While I enjoyed it and so did A. She found it a little harder particularly with the children but she admitted it was good to not go looking in shops for stuff. In time I think she would have got into the rhythm of second hand stores but at the end of the day the buy nothing new month is a short time we have enough that we don’t really need to buy things for a month in this rich society.

I have built both my garden shed and the chicken run out second hand materials found as hard waste. It took time as you are not working with standard materials and this will seem odd to many when you can just duck down to the store and buy a tin shed and put it up pretty quickly. In a lot of countries what I have built from is better than what many people have to build their homes.

I saw a show on a refugee camp and one of the things that really struck me was the bucket repairer.  A plastic bucket here in Australia cost me about 40 seconds of earning time. If they break most people here would just throw them out. But this guy reworked them and repaired them and kept parts to repair another. Given the embodied energy in the item yet again the third world through necessity is doing what the rest of us should be doing by default.

This is not for everyone and it will be a long time before most Australians are forced to do it by cost (and I hope we never really get there as by that stage the already dire situation for the guy repairing buckets is going to be terminal) but it is something we should be doing as we have the greatest impact on the planet through our profligate and stupidly wasteful ways.

Perhaps a better way for us in the first world is to use our wealth to purchase items that last longer and are more ethical and really show the value of that embodied energy and resources. We purchased handmade Italian leather boots some time ago. Yes they were expensive but they have lasted through our daughter and now our son and looking like they will last should the plan of a third come to fruition and then go to friends or family. Put your value into that embodied energy and allow those not so wealthy in the world to do what they need to do to get by.
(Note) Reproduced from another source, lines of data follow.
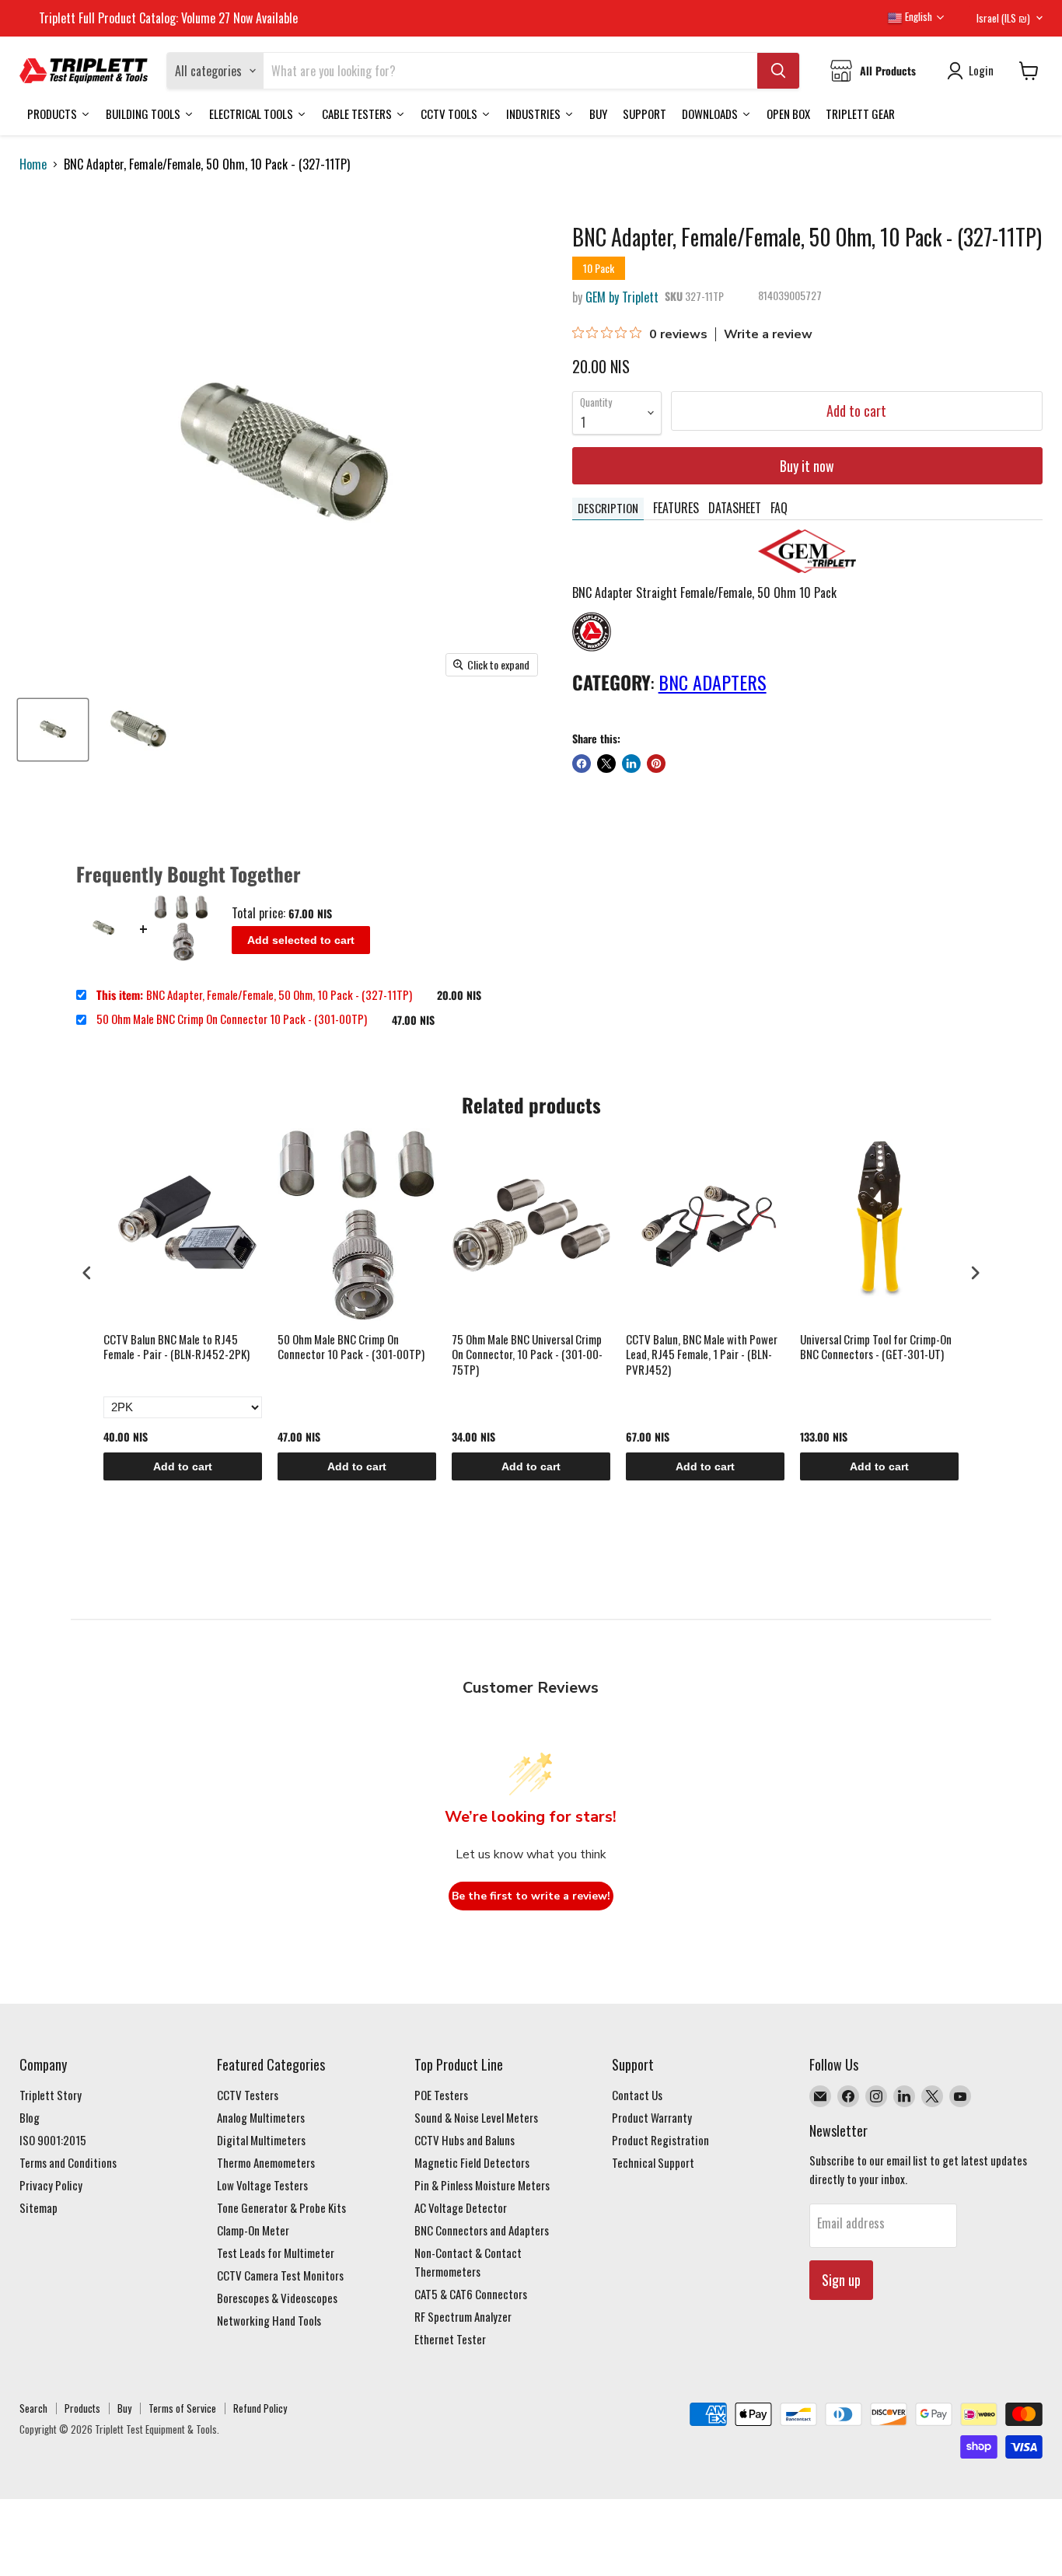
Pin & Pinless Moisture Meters (482, 2184)
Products (82, 2408)
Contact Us (637, 2094)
At the end I was a bit surprised that we didn’t rush out and buy stuff. We didn’t seem to need to. Yes A. bought some clothes but that more to do with a giant growing baby and a wedding we had to attend than just shopping withdrawal symptoms.

So where to from here?

I enjoyed it and would like to do this for a quarter next time and see how it goes but it will require careful negotiation at the end of the day I am in a family and a relationship and forcing your own views on people is just being a zealot and that does not help change anything.

What I can do is to work on myself and fixing that up first. I am not sure if I will ever get to the point of my neighbor who would not spend by his own accounting more than 10% of his wage on new stuff and I will most certainly never ever get to the guy who repairs buckets but as I play peekaboo and chasey with my son in between writing this post I am reminded that is what I personally have many reasons to try.